Foto: Valterci dos Santos

Faço a você uma pergunta sobre um tema que abordo no meu próximo livro: já reparou que os símbolos do cooperativismo são inspirados na natureza? 

Se você puxar da memória, vai lembrar que desde a sua infância via eventualmente o desenho de dois pinheiros verdes dentro de um círculo amarelo, em diferentes lugares. Talvez estampado em um grande silo de grãos, ao passar de carro por uma zona agrícola, ou até em uma fatura da conta de luz, dependendo de onde você mora. E pode ser que também tenha reparado, ao fazer compras em um supermercado cooperativista, que o espaço era decorado com a imagem de favos e abelhas, mesmo longe da gôndola de mel. A presença desses elementos da natureza nunca esteve lá por acaso.

A história dos símbolos visuais do cooperativismo é curiosa e até poética, vale conhecer. Os mais tradicionais, os pinheiros e as abelhas, são inspirados pela natureza que, por si só, é o melhor e mais complexo modelo de cooperação que existe. Não cabe individualismo no sistema autossustentável que é a natureza, o ser humano até insiste, mas o resultado tem sido desastrado e por vezes desastroso.

====

### Instruções da tarefa
Transcreva do texto sobre os símbolos do cooperativismo o trecho que começa em "Foto: Valterci dos" e segue até "inspirados na natureza?", sem nenhuma alteração. As linhas abaixo são um material à parte, independente do texto.

### Material fornecido
====

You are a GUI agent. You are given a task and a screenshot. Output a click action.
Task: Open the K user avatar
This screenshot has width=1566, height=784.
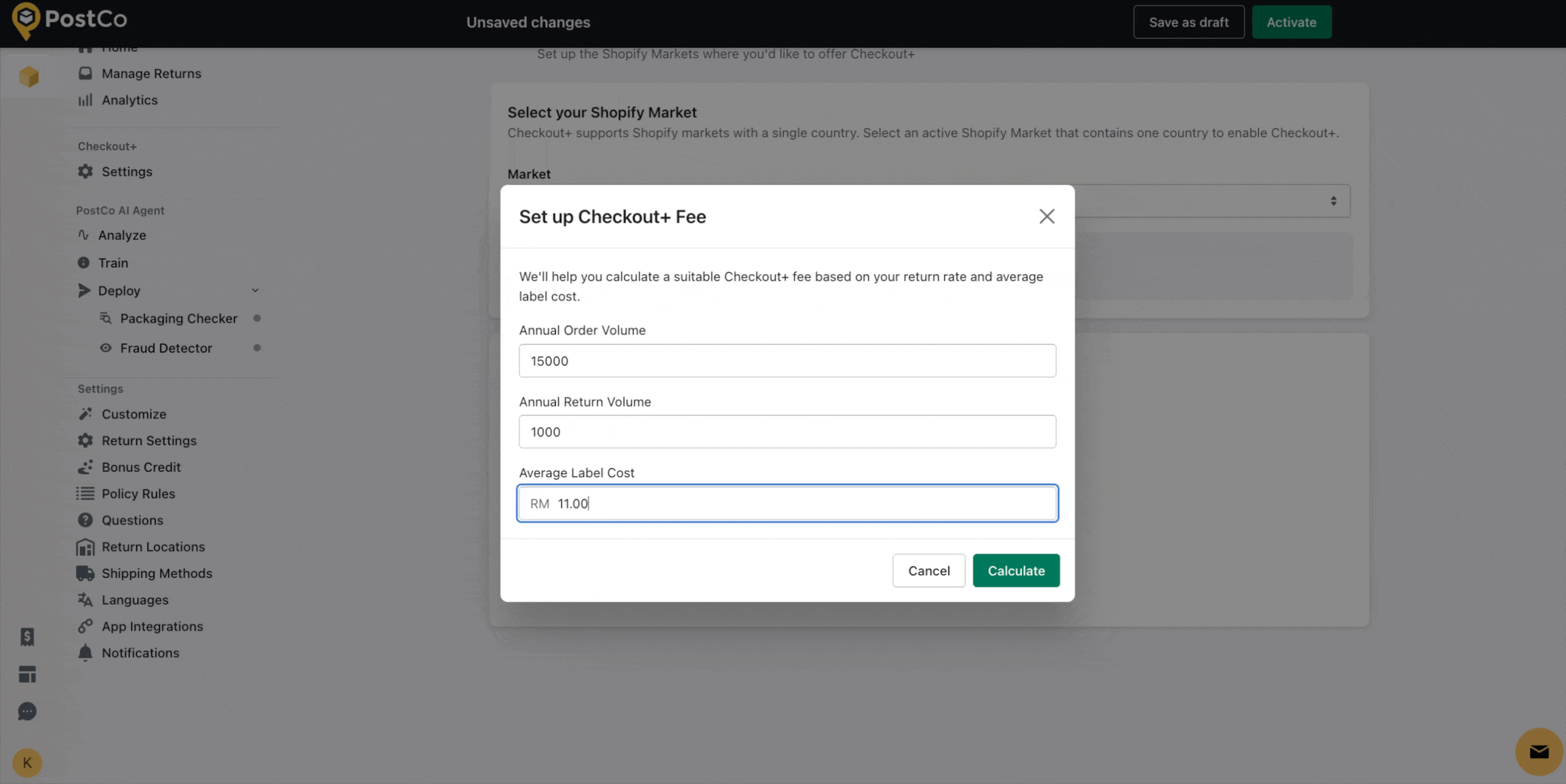tap(27, 762)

====

### Resposta ao exercício
Foto: Valterci dos Santos

Faço a você uma pergunta sobre um tema que abordo no meu próximo livro: já reparou que os símbolos do cooperativismo são inspirados na natureza?